• _Task details_
Write out the following listing's lines from the one with "Given: Click the" to the one with "Collapse the Dados gerais section", exactly, with both included and no others.

• _Material shown_
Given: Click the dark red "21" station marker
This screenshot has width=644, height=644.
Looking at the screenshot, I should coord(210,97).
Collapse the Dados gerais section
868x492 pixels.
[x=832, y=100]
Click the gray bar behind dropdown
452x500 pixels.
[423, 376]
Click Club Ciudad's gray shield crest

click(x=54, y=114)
* * *
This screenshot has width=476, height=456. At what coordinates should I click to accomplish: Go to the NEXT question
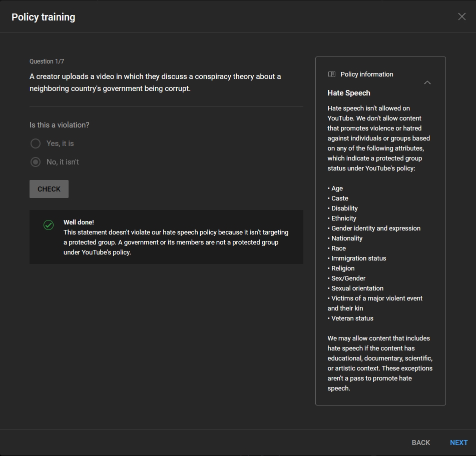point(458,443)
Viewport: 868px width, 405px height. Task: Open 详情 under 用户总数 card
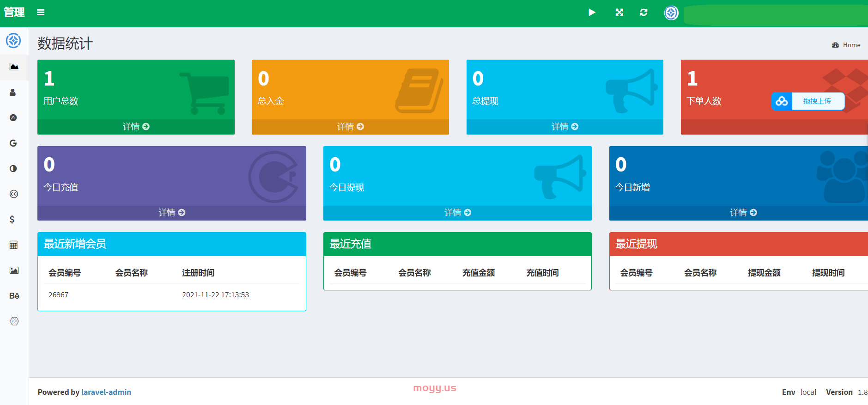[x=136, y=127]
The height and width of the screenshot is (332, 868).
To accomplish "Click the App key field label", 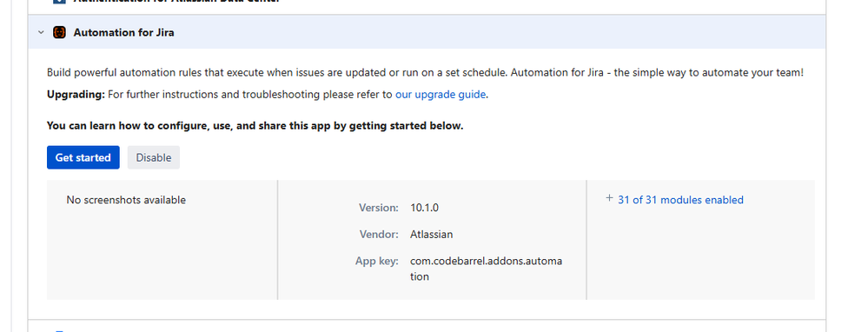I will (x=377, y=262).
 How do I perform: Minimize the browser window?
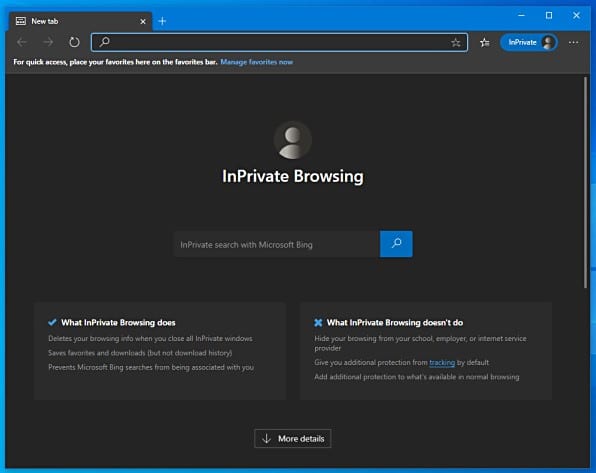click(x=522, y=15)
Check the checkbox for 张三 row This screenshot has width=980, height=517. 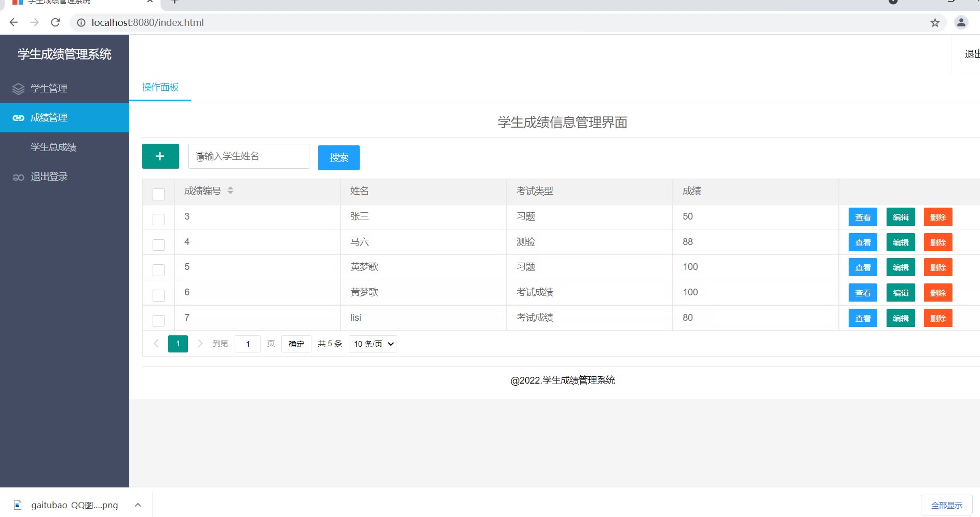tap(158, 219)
--
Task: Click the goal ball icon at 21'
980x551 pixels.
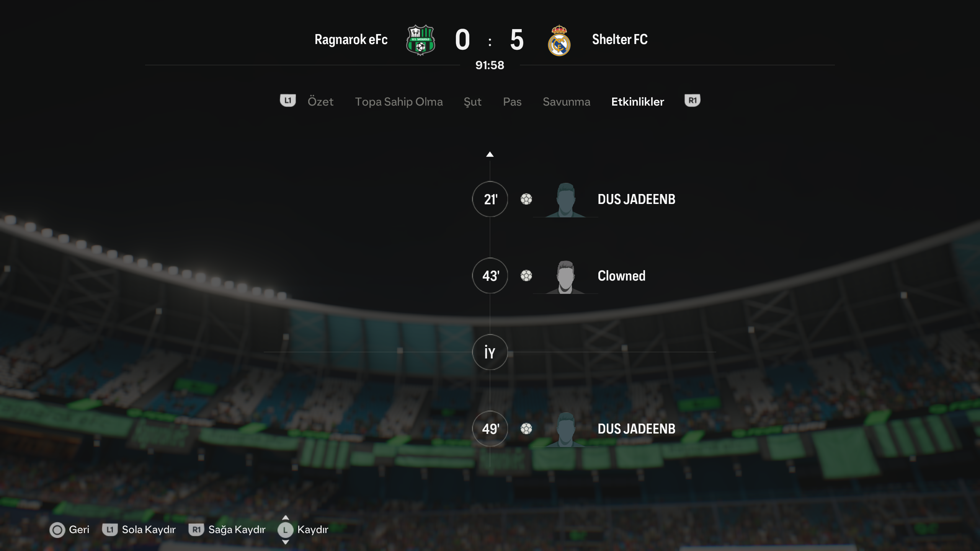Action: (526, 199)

• _Task response_
Given: Click the dark red "21" station marker
This screenshot has width=644, height=644.
Looking at the screenshot, I should coord(210,97).
Collapse the Dados gerais section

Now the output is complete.